Negli ultimi decenni la crescente fascinazione subita dagli scrittori da parte del cinema ha prodotto un'estensione della ricaduta filmica sui libri che ha investito la qualità stessa della scrittura letteraria sul piano non solo della "dispositio" ma anche della "elocutio". Sono noti i casi del "Palomar" di Calvino o di "Comica finale" di Vonnegut, esemplari di uno scambio che riguarda proprio la "percezione" della pagina oltre che l'organizzazione del racconto. Un fenomeno confermato dagli ultimi esponenti del pulp nostrano (Ammanniti) che dal cinema derivano ritmi e tagli (di scene e di teste).

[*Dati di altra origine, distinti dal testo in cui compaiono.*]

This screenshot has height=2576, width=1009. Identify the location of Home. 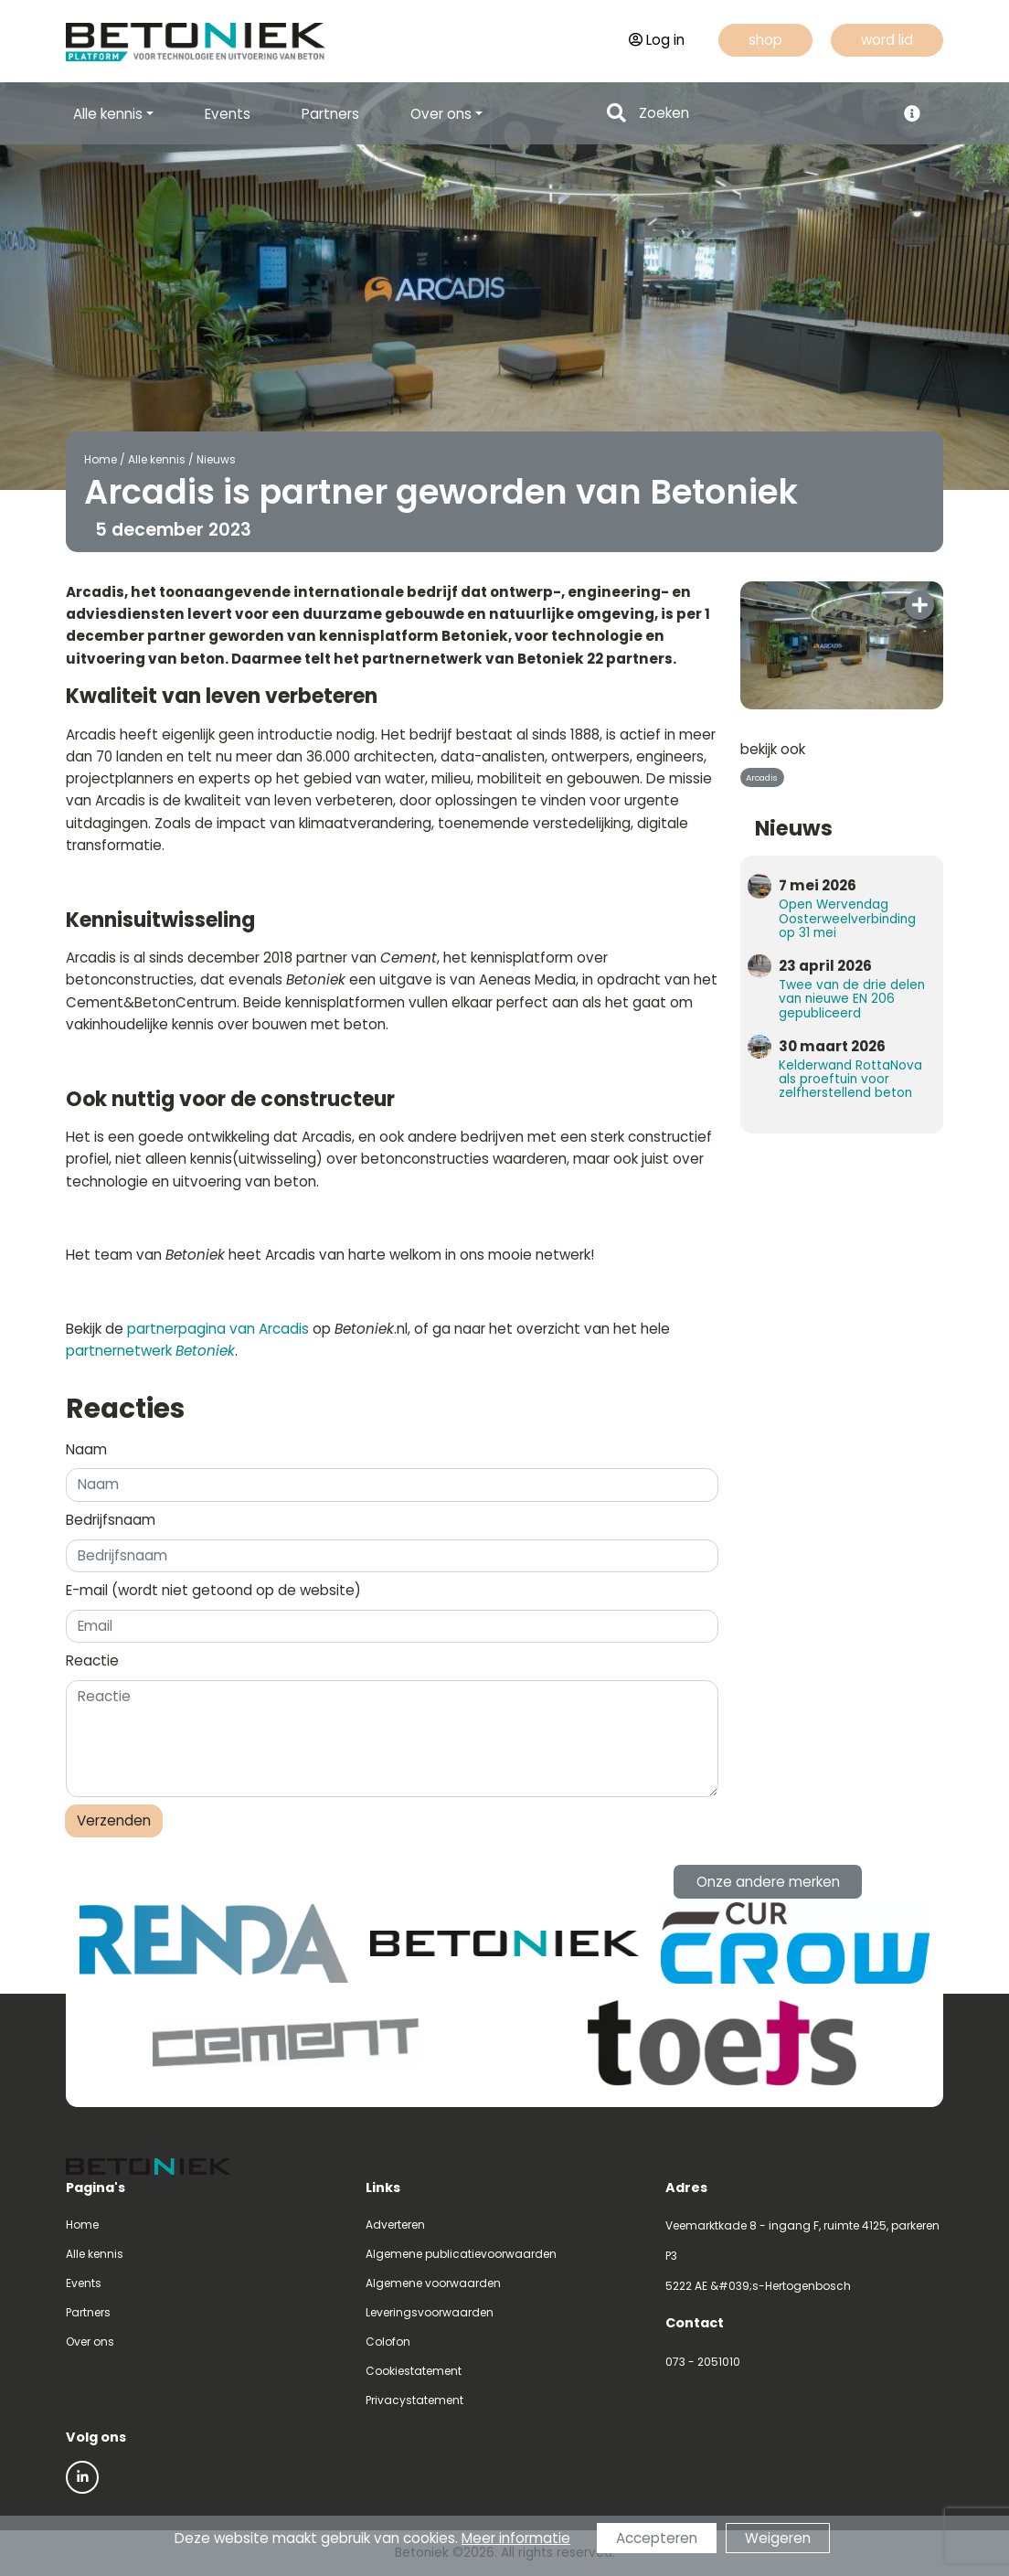
(100, 459).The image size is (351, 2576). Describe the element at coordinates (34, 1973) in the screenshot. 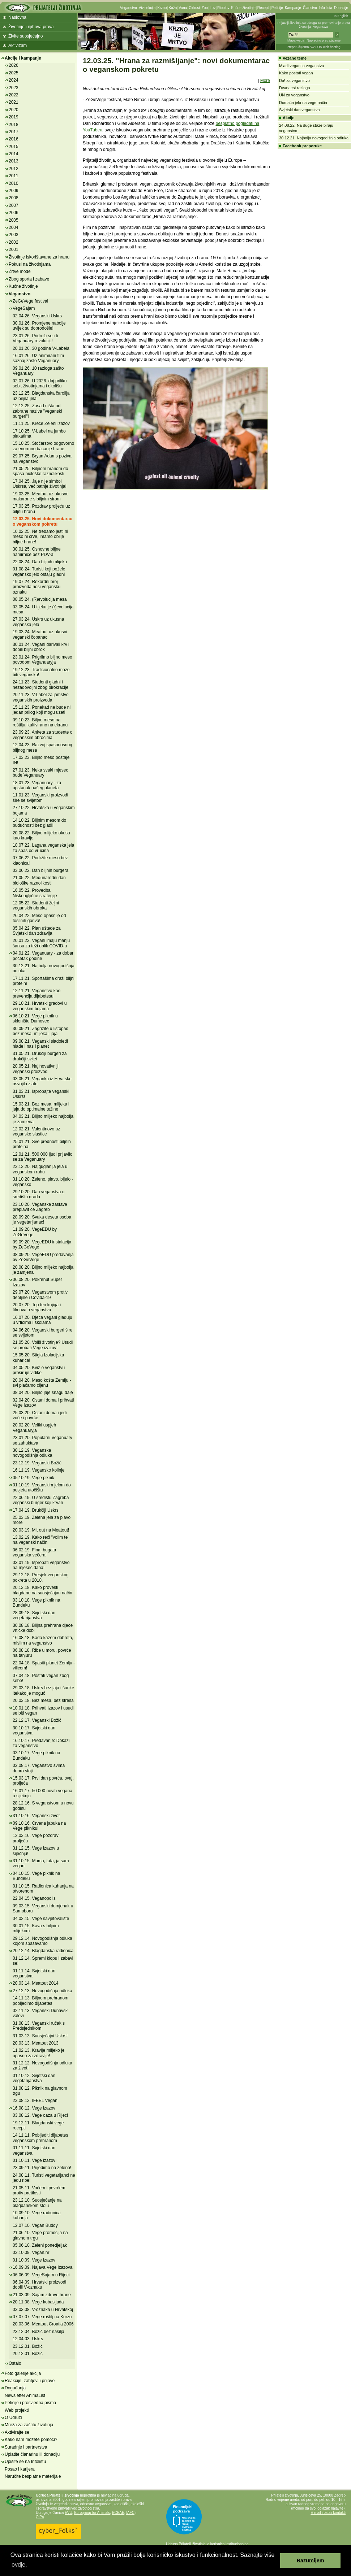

Ora i più sensibili a tali "cinescritture" non sembrano essere né gli italiani né gli americani. Sembrano essere gli argentini, come conferma questo "Cinebrivido" scritto da Josè Pablo Feinmann sulla scia di illustri precedenti dovuti ai connazionali Borges, Cortázar e Soriano, vale a dire di tre creatori di mondi basati su visioni, proiezioni e illuminazioni di una mente e di uno sguardo in ultima analisi "cinematografici".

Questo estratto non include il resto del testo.